But that excitement has been followed by deep disillusionment as it became clear that the 92-year-old leader has absolutely no plan to relinquish power.
Mugabe, battling against a whispering campaign within his Zanu PF party begun by some of his deputies and lieutenants vying to succeed him, has decreed ambitious officials in his party jockeying to succeed him to stop it, claiming this was “treasonous.”
Mugabe also reminded those angling for his job that he was still on the throne for the foreseeable future. He said this in his address to thousands of party supporters who had gathered at the Robert Mugabe Square in Harare a fortnight ago to back his continued leadership, marking the conclusion of the million-man march.
Political analyst and publisher Ibbo Mandaza told our sister paper the Daily News on Sunday that feuding Zanu PF factions were headed for violent confrontation and that Mnangagwa’s allies had “wrongly assumed that Mugabe would retire before 2018 but after the million-man march they realised that he was not going anywhere and now they are going for broke.”
Stephen Chan, a respected professor of world politics at the School of Oriental and African Studies at the University of London told the Daily News: “If Mnangagwa is going to make a bid it really has to be soon, probably in 2016, as younger factions can only gather steam as he grows older. A man in his 70s succeeding a man in his 90s is not going to look like generational change.
“But using the war veterans and his military contacts is also looking backwards to support from the past. The problem is that the G40 has no real ideas about the future either. The tragedy of Zimbabwe is that no one has a plan for the future. A nation that thinks and fights as if it were the past will just continue to live in the past as the world moves into the future.”
Piers Pigou, a Southern Africa senior consultant at international conflict prevention organisation International Crisis Group (ICG), said: “What weekday capacities for violence do each side have? That’s the starting point.”

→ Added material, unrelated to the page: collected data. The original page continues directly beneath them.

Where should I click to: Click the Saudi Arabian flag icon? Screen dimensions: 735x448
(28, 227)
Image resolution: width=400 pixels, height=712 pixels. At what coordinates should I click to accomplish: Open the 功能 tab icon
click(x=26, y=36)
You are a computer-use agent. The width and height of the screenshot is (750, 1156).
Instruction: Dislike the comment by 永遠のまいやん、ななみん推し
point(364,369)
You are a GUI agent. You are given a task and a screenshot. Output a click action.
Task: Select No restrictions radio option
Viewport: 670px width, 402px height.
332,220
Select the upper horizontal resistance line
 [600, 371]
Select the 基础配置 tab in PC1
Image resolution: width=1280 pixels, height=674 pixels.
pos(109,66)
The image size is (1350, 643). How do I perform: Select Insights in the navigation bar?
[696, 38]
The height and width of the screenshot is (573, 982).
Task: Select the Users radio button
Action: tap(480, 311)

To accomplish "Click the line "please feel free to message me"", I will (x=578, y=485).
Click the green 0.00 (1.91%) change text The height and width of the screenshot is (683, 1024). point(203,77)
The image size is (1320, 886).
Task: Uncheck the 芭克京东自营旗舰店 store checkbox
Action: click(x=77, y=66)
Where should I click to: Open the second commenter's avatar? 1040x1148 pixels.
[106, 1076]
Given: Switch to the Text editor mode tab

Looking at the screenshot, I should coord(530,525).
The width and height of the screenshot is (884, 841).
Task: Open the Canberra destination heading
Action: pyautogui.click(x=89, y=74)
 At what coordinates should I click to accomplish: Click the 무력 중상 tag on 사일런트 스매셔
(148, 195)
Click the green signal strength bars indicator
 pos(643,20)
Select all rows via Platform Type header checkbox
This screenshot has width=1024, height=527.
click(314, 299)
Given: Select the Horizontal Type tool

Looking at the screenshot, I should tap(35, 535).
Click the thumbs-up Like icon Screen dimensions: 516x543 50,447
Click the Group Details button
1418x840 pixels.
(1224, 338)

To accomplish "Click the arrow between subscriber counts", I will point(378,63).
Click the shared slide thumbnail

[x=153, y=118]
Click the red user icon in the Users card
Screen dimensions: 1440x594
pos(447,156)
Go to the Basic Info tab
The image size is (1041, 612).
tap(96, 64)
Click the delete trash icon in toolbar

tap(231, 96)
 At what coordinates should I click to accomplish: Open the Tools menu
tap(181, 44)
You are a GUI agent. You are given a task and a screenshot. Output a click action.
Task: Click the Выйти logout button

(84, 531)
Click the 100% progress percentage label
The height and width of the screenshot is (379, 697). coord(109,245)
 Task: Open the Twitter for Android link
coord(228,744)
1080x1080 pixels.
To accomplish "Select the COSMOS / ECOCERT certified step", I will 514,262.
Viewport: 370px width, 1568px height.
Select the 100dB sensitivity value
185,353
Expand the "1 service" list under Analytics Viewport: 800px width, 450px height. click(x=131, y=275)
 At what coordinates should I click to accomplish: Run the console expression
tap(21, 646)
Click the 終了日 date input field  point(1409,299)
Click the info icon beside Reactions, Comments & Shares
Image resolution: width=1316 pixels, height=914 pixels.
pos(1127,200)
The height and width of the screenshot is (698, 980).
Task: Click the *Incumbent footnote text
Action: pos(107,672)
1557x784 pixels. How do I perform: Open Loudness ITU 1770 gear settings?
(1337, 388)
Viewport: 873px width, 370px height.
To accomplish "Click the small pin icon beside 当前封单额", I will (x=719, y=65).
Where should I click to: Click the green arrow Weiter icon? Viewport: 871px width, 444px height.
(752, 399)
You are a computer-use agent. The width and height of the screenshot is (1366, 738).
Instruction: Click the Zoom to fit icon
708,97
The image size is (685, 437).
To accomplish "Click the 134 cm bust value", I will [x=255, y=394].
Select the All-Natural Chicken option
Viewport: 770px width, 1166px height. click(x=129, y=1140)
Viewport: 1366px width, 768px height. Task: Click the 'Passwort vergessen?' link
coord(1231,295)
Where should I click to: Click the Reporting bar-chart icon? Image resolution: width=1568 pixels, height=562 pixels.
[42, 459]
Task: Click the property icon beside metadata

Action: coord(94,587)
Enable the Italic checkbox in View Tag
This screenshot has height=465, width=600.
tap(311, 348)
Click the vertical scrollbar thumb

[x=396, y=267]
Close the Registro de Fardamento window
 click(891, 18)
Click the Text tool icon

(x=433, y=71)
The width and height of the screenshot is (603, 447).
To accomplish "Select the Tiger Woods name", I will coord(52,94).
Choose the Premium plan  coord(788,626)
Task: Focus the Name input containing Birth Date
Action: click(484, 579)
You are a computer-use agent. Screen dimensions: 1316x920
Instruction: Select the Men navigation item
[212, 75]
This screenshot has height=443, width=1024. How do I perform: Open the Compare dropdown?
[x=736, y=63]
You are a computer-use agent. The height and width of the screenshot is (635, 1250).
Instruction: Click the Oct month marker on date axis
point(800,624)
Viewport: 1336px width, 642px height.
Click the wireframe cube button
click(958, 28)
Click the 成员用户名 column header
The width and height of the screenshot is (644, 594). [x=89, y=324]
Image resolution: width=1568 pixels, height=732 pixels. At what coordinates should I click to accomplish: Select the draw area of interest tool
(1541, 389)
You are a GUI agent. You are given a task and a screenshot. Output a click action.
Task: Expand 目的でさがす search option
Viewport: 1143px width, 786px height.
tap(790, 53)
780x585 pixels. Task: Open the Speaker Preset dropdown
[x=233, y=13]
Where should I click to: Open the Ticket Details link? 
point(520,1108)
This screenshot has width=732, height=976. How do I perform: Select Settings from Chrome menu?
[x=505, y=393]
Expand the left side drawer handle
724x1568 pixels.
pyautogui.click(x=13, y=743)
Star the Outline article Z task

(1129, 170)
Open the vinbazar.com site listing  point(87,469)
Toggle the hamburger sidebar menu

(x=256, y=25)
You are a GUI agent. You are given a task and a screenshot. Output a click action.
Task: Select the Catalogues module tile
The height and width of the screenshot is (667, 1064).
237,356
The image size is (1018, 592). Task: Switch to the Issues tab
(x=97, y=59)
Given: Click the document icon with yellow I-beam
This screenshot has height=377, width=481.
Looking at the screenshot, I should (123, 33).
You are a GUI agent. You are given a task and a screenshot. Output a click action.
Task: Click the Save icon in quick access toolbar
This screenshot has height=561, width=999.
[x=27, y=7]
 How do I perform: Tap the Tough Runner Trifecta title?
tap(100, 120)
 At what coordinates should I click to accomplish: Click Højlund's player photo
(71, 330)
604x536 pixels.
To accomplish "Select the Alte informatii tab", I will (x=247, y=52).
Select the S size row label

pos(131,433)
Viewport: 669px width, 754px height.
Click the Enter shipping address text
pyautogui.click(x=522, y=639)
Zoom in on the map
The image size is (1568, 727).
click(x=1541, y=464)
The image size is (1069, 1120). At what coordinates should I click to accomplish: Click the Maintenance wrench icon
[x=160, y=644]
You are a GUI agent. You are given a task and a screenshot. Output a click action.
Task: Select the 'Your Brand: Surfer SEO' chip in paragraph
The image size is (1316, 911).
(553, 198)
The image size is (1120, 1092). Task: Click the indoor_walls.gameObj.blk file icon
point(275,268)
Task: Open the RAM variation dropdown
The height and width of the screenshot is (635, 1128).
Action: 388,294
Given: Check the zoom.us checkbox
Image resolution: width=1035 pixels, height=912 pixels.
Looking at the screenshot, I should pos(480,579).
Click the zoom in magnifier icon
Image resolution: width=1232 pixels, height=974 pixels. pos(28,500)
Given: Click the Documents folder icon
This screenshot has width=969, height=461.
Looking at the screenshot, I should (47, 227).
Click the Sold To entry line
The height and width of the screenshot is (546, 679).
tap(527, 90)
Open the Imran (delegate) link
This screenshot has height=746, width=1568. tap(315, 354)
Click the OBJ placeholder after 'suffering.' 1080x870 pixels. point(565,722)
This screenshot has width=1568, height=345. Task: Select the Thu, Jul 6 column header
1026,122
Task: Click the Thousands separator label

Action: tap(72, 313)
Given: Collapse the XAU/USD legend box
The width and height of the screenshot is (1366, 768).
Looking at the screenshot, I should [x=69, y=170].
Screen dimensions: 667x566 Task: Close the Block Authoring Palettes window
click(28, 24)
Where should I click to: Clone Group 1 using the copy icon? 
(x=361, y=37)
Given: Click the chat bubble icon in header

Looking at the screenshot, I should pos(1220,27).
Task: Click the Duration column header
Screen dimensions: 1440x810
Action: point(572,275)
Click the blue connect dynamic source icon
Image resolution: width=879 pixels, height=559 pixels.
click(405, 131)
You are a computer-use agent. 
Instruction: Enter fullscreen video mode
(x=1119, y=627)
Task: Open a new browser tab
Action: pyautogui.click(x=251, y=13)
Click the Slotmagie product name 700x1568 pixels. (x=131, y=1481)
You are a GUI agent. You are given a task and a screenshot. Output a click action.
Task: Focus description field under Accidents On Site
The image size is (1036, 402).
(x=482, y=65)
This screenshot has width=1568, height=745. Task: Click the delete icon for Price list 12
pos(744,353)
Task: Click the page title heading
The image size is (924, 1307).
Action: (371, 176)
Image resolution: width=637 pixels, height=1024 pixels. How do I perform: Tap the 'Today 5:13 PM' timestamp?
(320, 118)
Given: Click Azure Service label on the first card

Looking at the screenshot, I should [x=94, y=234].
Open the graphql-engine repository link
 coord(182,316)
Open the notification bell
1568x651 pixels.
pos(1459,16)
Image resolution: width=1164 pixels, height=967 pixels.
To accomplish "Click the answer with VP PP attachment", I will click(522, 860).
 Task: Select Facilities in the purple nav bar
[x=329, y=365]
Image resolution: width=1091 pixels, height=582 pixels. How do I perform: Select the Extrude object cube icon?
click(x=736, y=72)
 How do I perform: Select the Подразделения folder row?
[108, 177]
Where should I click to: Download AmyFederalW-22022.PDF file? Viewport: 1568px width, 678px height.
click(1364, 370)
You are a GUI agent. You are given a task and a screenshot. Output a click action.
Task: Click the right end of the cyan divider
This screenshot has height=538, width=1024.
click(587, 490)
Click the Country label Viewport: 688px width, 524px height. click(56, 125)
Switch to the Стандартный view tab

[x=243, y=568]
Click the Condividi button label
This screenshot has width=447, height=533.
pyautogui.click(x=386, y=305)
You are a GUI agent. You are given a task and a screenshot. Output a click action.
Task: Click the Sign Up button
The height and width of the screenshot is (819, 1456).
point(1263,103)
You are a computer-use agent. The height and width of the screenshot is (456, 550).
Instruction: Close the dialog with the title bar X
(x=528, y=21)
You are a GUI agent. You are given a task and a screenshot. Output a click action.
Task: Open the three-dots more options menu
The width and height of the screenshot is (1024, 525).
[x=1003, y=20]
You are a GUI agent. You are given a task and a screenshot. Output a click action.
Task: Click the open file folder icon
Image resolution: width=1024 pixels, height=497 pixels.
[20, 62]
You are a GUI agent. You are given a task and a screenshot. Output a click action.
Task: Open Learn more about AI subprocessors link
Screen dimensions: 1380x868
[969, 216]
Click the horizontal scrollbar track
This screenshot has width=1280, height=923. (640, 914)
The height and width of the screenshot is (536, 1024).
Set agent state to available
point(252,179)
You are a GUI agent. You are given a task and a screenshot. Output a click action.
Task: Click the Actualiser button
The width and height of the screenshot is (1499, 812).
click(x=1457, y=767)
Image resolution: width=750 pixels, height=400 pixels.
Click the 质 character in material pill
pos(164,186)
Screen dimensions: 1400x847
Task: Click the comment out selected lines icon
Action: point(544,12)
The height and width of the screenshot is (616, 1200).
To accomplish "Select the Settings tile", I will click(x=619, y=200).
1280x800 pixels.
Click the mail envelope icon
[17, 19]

The Zimbabwe Democracy Institute(ZDI)’s political economy review paper titled , The Zanu PF ‘Million-Man March’:Mugabe’s Game Plan?, noted that while the 2007 million-man march was organised by the war veterans, in 2016 it has been organised by the youth league solely for the reason that the chemistry that Mugabe used to enjoy with the war veterans and the broader coercive apparatus of the state seems to have waned.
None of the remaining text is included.